Collection entries:
▼▼▼

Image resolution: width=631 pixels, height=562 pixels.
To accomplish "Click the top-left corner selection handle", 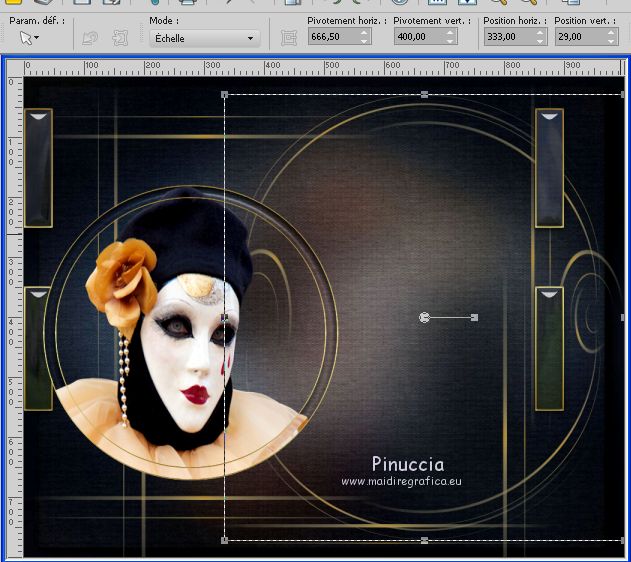I will coord(224,95).
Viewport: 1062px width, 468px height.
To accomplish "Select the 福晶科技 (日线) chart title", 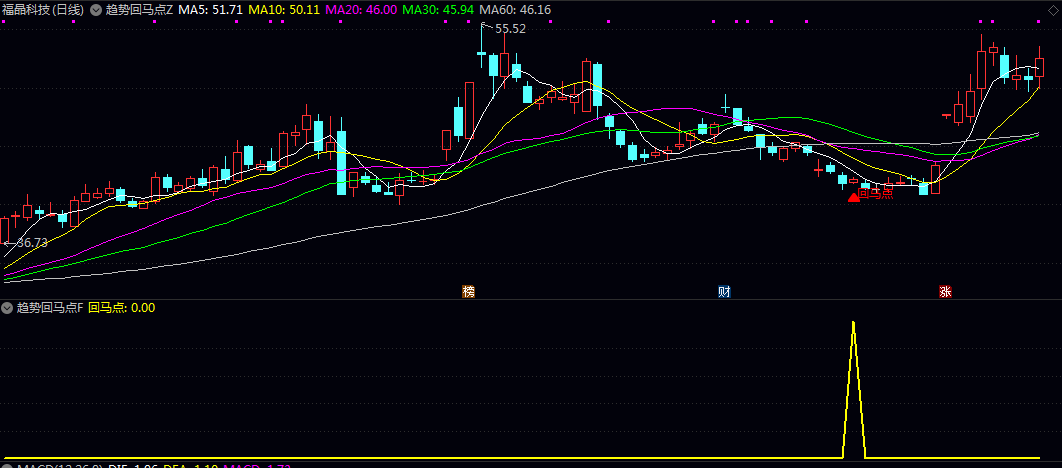I will point(43,9).
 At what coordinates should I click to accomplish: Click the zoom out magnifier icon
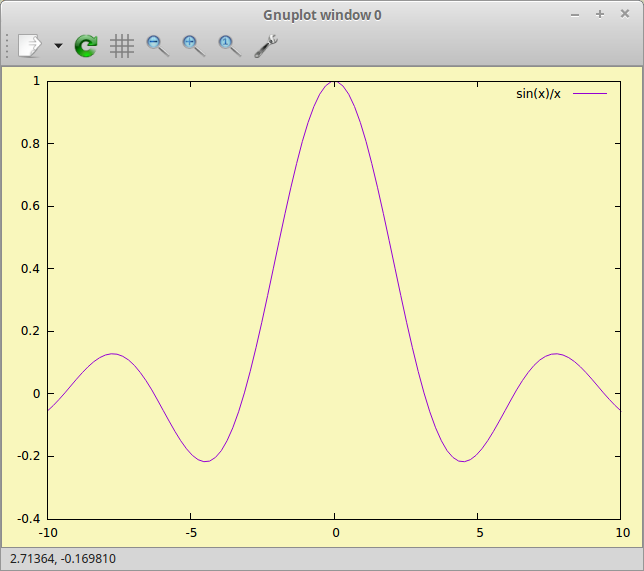158,45
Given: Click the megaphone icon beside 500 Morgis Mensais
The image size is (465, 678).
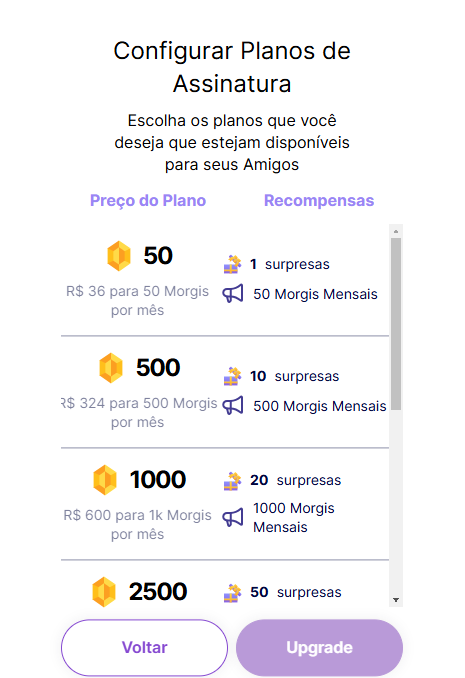Looking at the screenshot, I should click(233, 406).
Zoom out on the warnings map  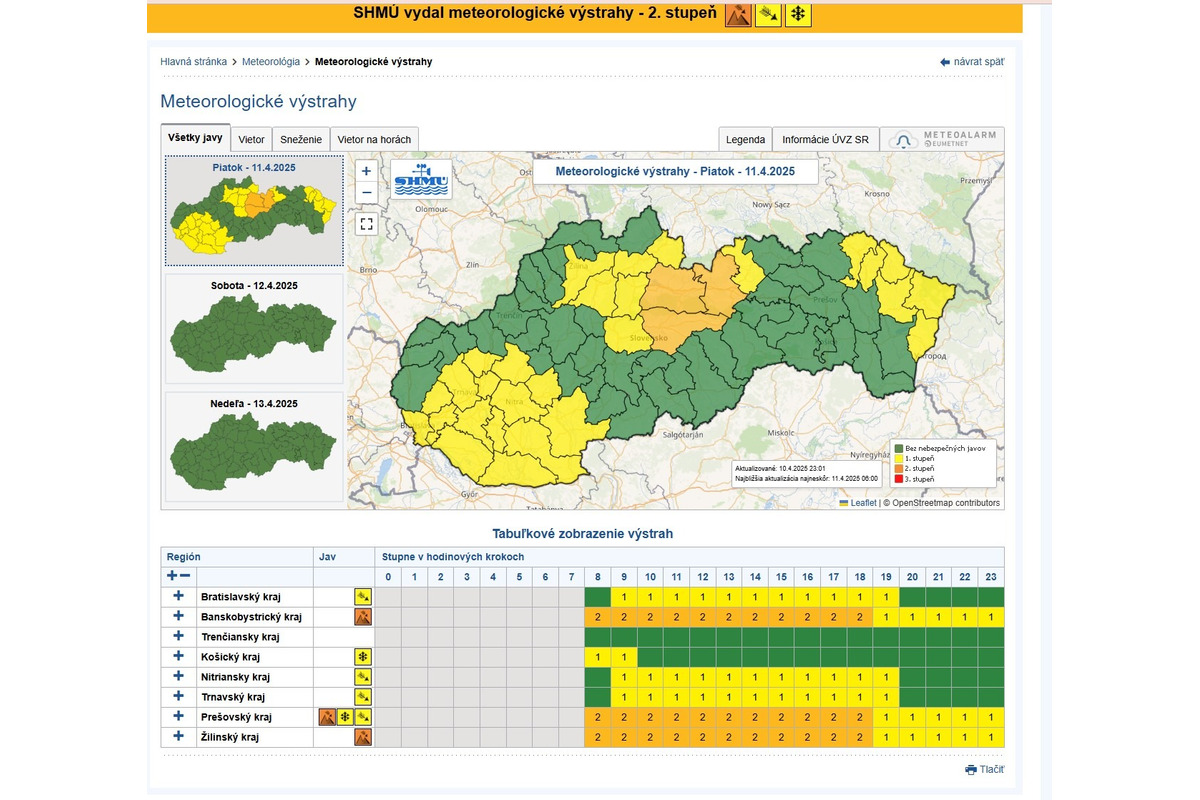pos(366,192)
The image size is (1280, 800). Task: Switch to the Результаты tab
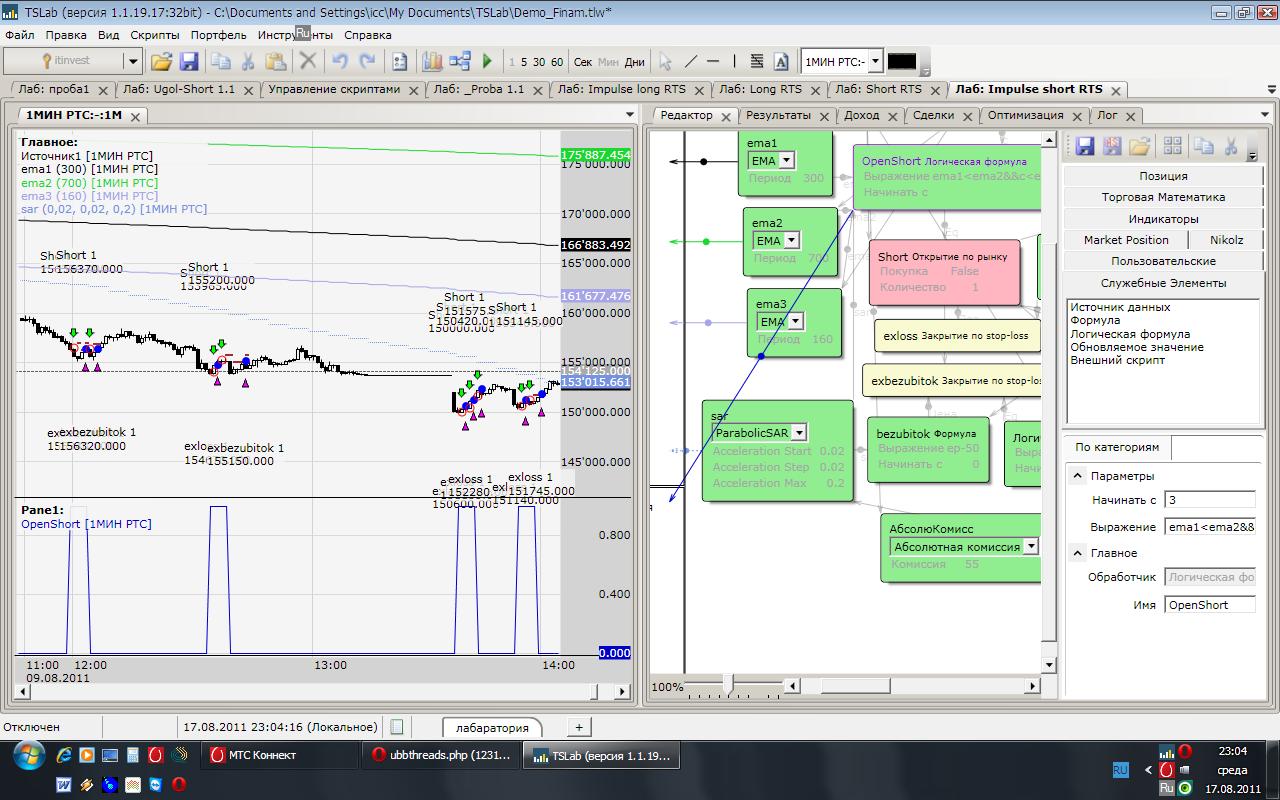tap(778, 115)
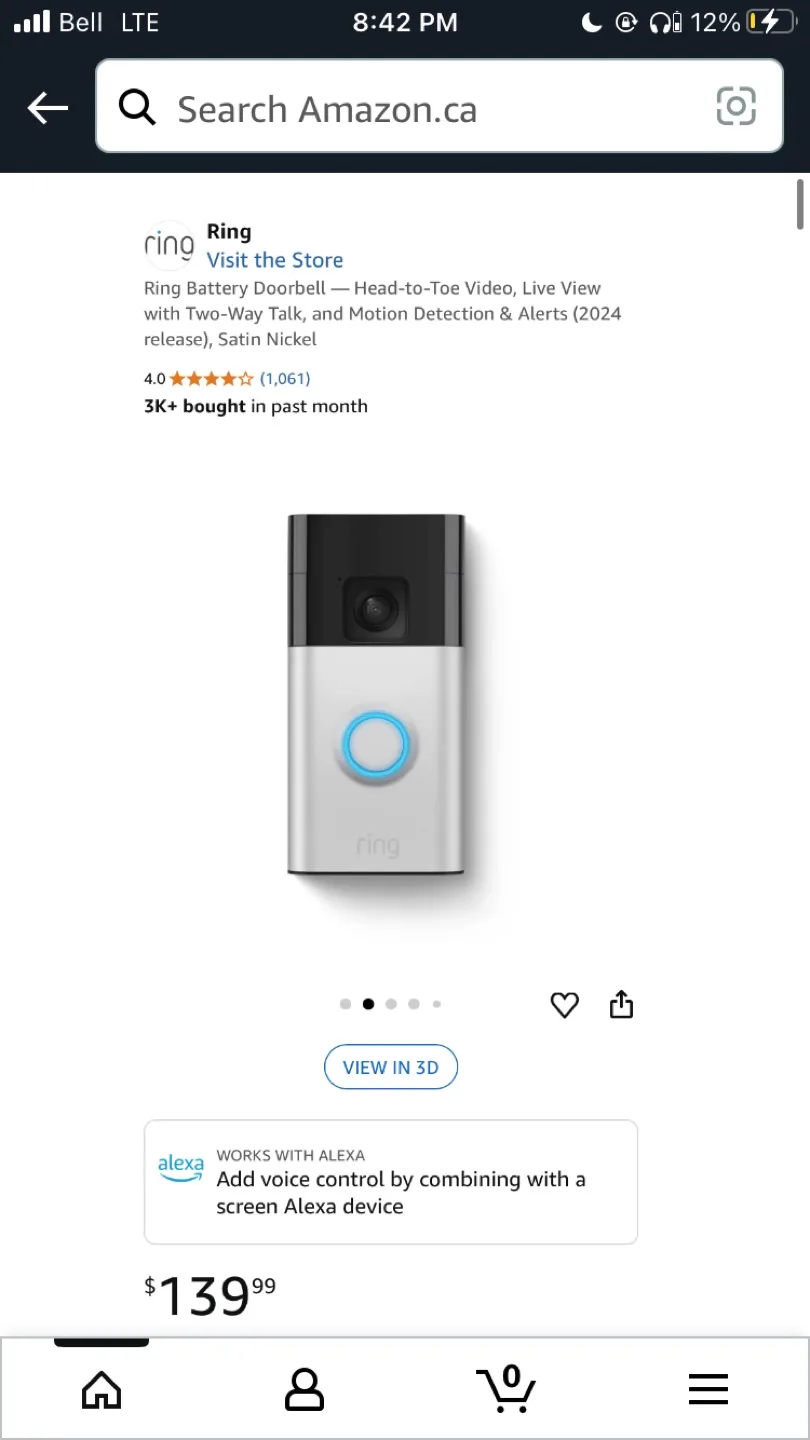The height and width of the screenshot is (1440, 810).
Task: Open the camera lens search icon
Action: pos(736,106)
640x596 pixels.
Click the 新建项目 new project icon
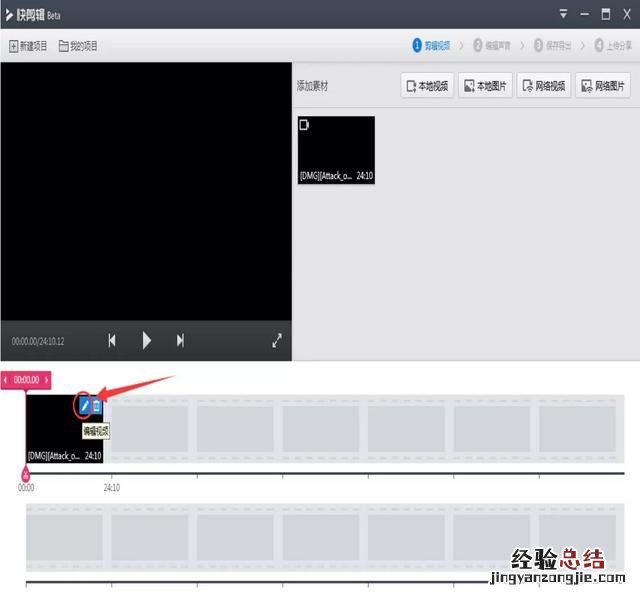[x=14, y=46]
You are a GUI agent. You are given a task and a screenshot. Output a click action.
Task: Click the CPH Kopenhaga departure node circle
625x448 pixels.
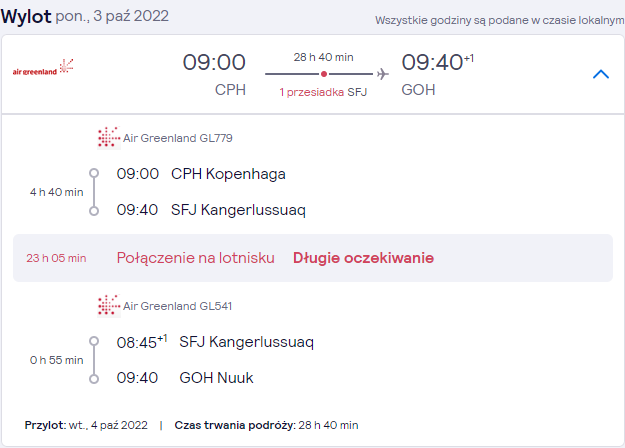click(x=94, y=173)
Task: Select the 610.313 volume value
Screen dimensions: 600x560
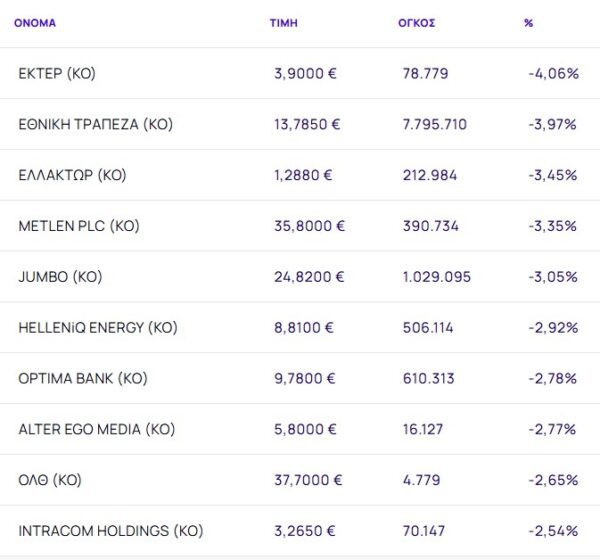Action: tap(427, 378)
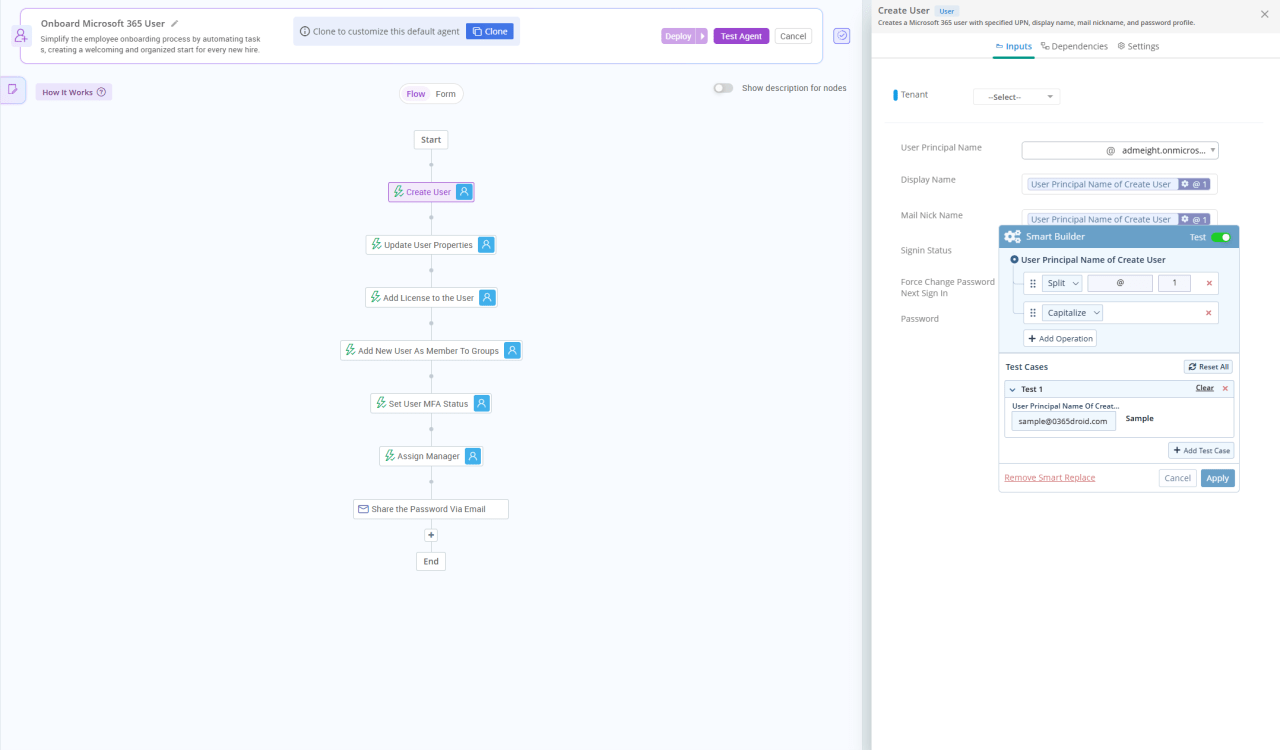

▲▲▲

From the line containing "You are a GUI" down to the final line of the records above, restate every line word for word, add nothing, and skip the pictures.

You are a GUI agent. You are given a task and a screenshot. Output a click action.
Task: Click the CPH Kopenhaga departure node circle
625x448 pixels.
click(x=94, y=173)
Task: Select the 610.313 volume value
Screen dimensions: 600x560
Action: tap(427, 378)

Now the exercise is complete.